Paco Rabanne Pour Homme is the premiere mass-market mega-hit aromatic fougère, and as such received accolades and suffered the outrageous fortune of having many pursuant releases improve what it first proposed: a fresh, sweet, woody-green fougère, capable of commanding respect without raising its voice. Paco gathered the familiar shaving-soap smells of every man's morning ablutions and distilled them down to a magnificent heart accord, which by all rights should be bolstered by two or three more aromatics and turned into a old-school perfumer's base (which then should promptly be sold to whoever makes Pinaud's aftershaves). 

The beauty of the heart is in its bold blend of oakmoss, coumarin, and a notably polite sage, which segregate over time into their sheer myrcene, myrcenol, rhodinal, aniba rosaeodora, and pelargonium constituencies. (This translates to bay leaf, lavender, citron, rosewood, and geranium.) Smell it up close, and the citrus note smells tart and bright, wedded nicely to sweet English lavender, with the herbs lighting the floral bay and spiced rosewood's subtle shadows. Kind of like an evening stroll through the autumn woods. From afar, I get a much less saturnine smell: shaving cream. Very nice.


My gripe with Paco is that it needs a spirit level. Its stages are all beautiful and deceptively complex, but I've ridden Japanese jeeps with smoother transmissions. Paco's bright, crisp, ebulliently-green top accord is the sort of thing one encounters only four or five times in a lifetime of smelling hundreds, if not thousands of perfumes. That it only lasts ten seconds is a travesty. Fortunately its lavender lives on to freshen the proceedings and hold their components together, as lavender typically does in masculine compositions, but from this forest-glen emerges a bubble of sweetness, the slightly-bitter nuttiness of coumarin flanked by honey. Together they form an accord that should send every dentist within a thirty miles radius on high alert. 
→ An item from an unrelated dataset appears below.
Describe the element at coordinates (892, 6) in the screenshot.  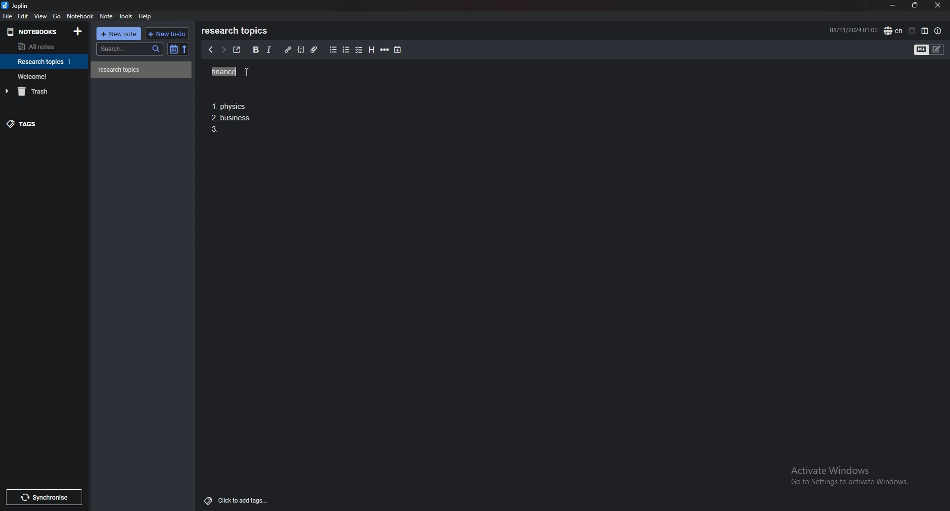
I see `minimize` at that location.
This shit is sweet. I'd say it's definitely too sweet, but then again, it's a variant of traditional fern, which was reputedly quite sweet at heart, with stray tonka and hay accords amplifying rich coumarin effects. So maybe Paco's coumarin, heady and sugary as it is, really isn't out of place, but just way out there, the man at the wedding in the robin's-egg blue seersucker and paper pants. The rapidity of transition in this fragrance is a mixed blessing - here it allows the sugar rush to pass within ten minutes, and from there it's cool, woody-dusty goodness, with vibrant green accents.


Has Paco been eclipsed by its successors? Have Azzaro, Drakkar, and Rive Gauche taken the same floor plan and used better furniture? Yes and no. I find Azzaro tedious on a good day, although its earlier incarnations smelled captivating. But wearing it made me wonder if I wasn't taking myself too seriously. Drakkar is beautiful, perhaps the freshest mossy lavender on a bed of evergreens since Polo. I enjoy it, but wonder if it isn't taking itself too seriously. Things like Rive Gauche are merely variants, extensions of the barbershop wet-shaver aura peddled by Pinaud's Clubman, all the way up through history to Brut and Paco. YSL's version keeps the original furniture and re-upholsters it in black velour. Nice, but nothing new.

Maybe the most refreshing thing about Paco Rabanne is that it holds its best facets out where they belong: in a cool, musky sillage at five paces. Everything since has re-hashed and repeated the same structure, with negligible results. The aromatic fougère is dead; Long live Paco Rabanne Pour Homme!